10:12: On succeeding in entrepreneurship -- he hears that people pull all nighters and eat ramen noodles, or are "on the verge of dying." Jobs was not like that in early days. You need to stay healthy, Bob says. You should sleep 8 hours a day, figure out when you need to be up and go to bed 8 hours before that.

10:07: Steve Jobs called him, said he worked for a company called Apple Computer. He was recruiting. He heard Bob knew networking, he wanted to network his computers and wanted Bob to come to Cupertino and meet him. Bob said he would love to network his company but wouldn't join him because he had his own company [ that became 3com ]. Says Steve immediately got it and helped him network.

10:06: Resigned from Xerox in the late 1970s, started first company in 1979 after hearing fellow MIT alum talk about raising money for a startup.

10:03: Key tool is networking -- he's a networking guy, everything looks like networking to him. People who can network in that ecology do well by developing relationships with developers, investors, customers, etc.
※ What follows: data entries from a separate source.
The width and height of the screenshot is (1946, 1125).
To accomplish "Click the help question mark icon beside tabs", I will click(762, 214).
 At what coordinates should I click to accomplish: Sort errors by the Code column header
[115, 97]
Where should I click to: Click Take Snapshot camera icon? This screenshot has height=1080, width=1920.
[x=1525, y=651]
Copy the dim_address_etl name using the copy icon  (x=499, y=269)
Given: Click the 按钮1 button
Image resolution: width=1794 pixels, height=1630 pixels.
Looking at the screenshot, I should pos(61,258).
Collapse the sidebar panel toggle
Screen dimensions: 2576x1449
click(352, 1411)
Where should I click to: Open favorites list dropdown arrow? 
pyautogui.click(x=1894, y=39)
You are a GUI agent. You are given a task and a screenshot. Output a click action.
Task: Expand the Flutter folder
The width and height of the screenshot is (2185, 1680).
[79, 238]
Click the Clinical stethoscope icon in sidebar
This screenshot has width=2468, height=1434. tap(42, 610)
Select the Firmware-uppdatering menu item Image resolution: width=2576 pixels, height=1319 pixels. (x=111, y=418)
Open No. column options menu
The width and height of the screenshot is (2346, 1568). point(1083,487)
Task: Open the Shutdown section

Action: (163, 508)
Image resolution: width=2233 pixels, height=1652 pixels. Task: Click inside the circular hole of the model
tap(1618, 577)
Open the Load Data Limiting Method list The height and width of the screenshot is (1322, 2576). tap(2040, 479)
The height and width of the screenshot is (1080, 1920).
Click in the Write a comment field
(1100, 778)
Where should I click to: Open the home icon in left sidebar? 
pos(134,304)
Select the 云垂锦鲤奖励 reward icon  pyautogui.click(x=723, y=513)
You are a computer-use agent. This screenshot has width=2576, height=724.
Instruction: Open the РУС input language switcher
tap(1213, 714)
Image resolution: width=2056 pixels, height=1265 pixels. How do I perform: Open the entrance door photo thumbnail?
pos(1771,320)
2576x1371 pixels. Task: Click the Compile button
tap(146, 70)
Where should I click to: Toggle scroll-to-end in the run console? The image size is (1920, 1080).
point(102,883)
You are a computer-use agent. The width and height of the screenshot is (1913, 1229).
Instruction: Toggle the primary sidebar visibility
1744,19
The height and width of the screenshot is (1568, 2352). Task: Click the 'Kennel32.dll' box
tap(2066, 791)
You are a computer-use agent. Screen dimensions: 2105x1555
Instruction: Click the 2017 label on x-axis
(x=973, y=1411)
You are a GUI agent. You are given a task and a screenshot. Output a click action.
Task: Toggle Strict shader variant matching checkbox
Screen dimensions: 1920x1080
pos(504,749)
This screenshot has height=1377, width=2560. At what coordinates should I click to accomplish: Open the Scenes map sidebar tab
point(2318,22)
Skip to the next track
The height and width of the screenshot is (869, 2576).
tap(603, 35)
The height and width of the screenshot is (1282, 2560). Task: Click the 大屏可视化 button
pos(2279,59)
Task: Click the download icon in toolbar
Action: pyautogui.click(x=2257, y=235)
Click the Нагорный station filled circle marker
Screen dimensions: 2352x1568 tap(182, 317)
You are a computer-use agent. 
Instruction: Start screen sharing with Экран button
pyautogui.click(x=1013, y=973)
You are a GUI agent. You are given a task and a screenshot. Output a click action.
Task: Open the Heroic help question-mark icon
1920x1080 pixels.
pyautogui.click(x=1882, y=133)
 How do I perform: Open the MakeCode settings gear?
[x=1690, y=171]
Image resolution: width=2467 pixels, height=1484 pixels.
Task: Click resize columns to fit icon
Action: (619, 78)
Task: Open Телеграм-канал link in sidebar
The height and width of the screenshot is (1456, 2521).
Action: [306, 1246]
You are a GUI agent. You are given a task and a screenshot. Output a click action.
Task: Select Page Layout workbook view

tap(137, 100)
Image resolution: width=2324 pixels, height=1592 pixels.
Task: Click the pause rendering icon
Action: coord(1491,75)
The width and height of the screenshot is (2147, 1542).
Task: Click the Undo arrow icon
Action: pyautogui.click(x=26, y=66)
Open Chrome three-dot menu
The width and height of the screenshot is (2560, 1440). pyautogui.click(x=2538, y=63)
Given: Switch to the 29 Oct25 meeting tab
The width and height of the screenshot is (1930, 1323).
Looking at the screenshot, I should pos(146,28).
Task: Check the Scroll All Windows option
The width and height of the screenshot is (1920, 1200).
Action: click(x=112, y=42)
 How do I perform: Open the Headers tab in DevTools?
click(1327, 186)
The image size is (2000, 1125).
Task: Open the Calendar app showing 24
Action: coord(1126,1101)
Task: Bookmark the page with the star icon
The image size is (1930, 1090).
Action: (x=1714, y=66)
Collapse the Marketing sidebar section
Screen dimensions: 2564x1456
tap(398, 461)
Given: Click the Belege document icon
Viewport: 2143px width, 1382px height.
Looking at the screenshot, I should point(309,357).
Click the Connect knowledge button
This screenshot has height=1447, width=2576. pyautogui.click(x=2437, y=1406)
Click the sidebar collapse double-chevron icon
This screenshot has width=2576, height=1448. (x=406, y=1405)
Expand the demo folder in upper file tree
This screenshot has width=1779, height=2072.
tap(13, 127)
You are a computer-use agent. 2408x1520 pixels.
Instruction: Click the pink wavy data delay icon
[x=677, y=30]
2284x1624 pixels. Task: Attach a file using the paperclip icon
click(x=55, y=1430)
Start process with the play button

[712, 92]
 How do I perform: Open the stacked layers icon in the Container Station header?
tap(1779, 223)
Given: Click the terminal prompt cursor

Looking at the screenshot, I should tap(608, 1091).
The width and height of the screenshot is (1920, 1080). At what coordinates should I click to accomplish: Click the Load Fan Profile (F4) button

10:01: His job is to tend to the care and feeding of tech entrepreneur ecology. Six major species that evolved over last 65 years: research professors, graduating students, scaling entreprenuers, VCs and angels, strategic partners and early adopters. Scaling entrepreneurs needed most -- plenty of ideas, he said as a VC they needed more people who could be CEOs.

9:57: Luck and virtue are the two ends of "why entrepreneurs are successful" spectrum. Need to be in the middle and ready to handle uncertainty.

9:55: Entrepreneurial, technological innovation at scale -- "we're not starting restaurants here, we're starting Apple Computer." Then Bob says he's dedicating this talk to Steve Jobs, calls him a great entrepreneur who helped him.

9:54:  Things that improve lives start here, Bob says. He believes in spreading freedom and prosperity. He has seen that free enterprise works.

9:52: Bob's various careers: Scientist, entrepreneur, pundit, venture capitalist, and now professor. Came here because his wife does triathalons and wanted a more hospitable climate for training than Boston [ Austin was on her list. ]

9:49: Bob Metcalfe's tweetable joke -- chicken lights up a cigarette and says to the egg, "Now we know the answer to that question."

9:48: Joshua introduces Bob Metcalfe, inventor of ethernet and founder of 3com, now a professor at the University of Texas

9:46: Joshua says investors here from outside Austin -- he mentions San Francisco and the Valley -- thanks them for being here.

9:42: Two classes of Capital Factory before this one -- he mentions three alums that are doing well: Sparefoot ('09) solutions for self-storage industry; Famigo ('09), family-friendly Android app store; and RecycleMatch ('10), enterprise solution for monetizing waste.